*DOCUMENT PASSAGE*
----------

IN THE UNITED STATES DISTRICT COURT FOR THE DISTRICT OF HAWAII
December 20, 2011
GO WIRELESS, INC.; DAVID FUKINO; AND DOE DEFENDANTS 1-100, DEFENDANTS.
The opinion of the court was delivered by: J. Michael Seabright United States District Judge
ORDER GRANTING DEFENDANT GO WIRELESS, INC.'S MOTION TO DISMISS, AND GRANTING LEAVE TO AMEND ORDER GRANTING DEFENDANT GO WIRELESS, INC.'S MOTION TO DISMISS, AND GRANTING LEAVE TO AMEND
Before the court is Defendant Go Wireless, Inc.'s ("Go Wireless") Motion for Judgment on the Pleadings or to Dismiss, in which it asserts that Plaintiff Kameron Lum's ("Lum") Complaint fails to state a claim upon which relief can be granted.*fn1 The court heard the Motion on December 19, 2011, and orally granted the Motion. This Order provides an explanation of the oral rulings, and addresses certain matters that were not discussed at the hearing.
The court assumes the allegations of the Complaint as true for purposes of this Motion. See, e.g., Savage v. Glendale Union High Sch., 343 F.3d 1036, 1039 n.1 (9th Cir. 2003). The parties are familiar with the Complaint, and the court repeats here only relevant allegations.
Lum was employed as a wireless consultant with Go Wireless in 2009. Doc. No. 1-1, Compl. ¶¶ 8, 10. Lum's manager was David Fukino ("Fukino"). Id. ¶ 11. On June 8, 2009, Fukino "copied a posting from Craigslist, in the 'Men seeking men' section, entitled 'Westside Boiz (Kapolei)' and added a picture of [Lum] onto it, making it appear as though [Lum] posted the add (sic), seeking another man." Id. Lum did not know that Fukino did this and did not consent to Fukino's posting of the picture. Id. ¶ 12. "At the time [Lum] was in a committed relationship and was not seeking other men." Id. ¶ 13.

----------

*INFORMATION SHOWN*
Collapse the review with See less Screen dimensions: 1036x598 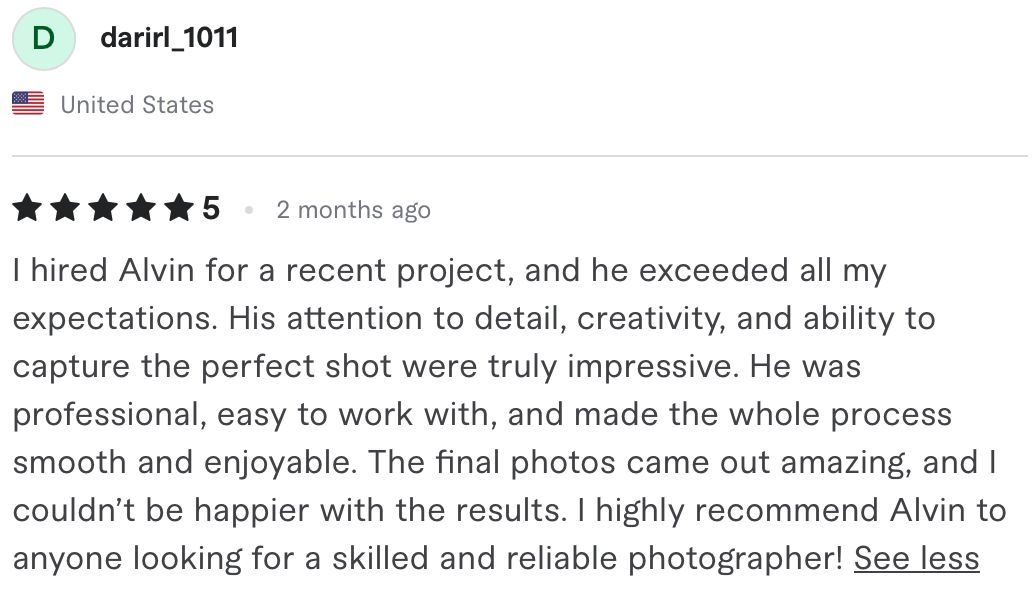click(916, 558)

----------

*TASK LIST*
(a) In the court order, what position did Lum hold at Go Wireless in 2009?
(b) Transcribe part of the court order, beginning at the words "The court assumes" and stopping after "only relevant allegations.".
The material is separate from the court order.

*PER-TASK ANSWERS*
(a) Lum was a wireless consultant.

(b)
The court assumes the allegations of the Complaint as true for purposes of this Motion. See, e.g., Savage v. Glendale Union High Sch., 343 F.3d 1036, 1039 n.1 (9th Cir. 2003). The parties are familiar with the Complaint, and the court repeats here only relevant allegations.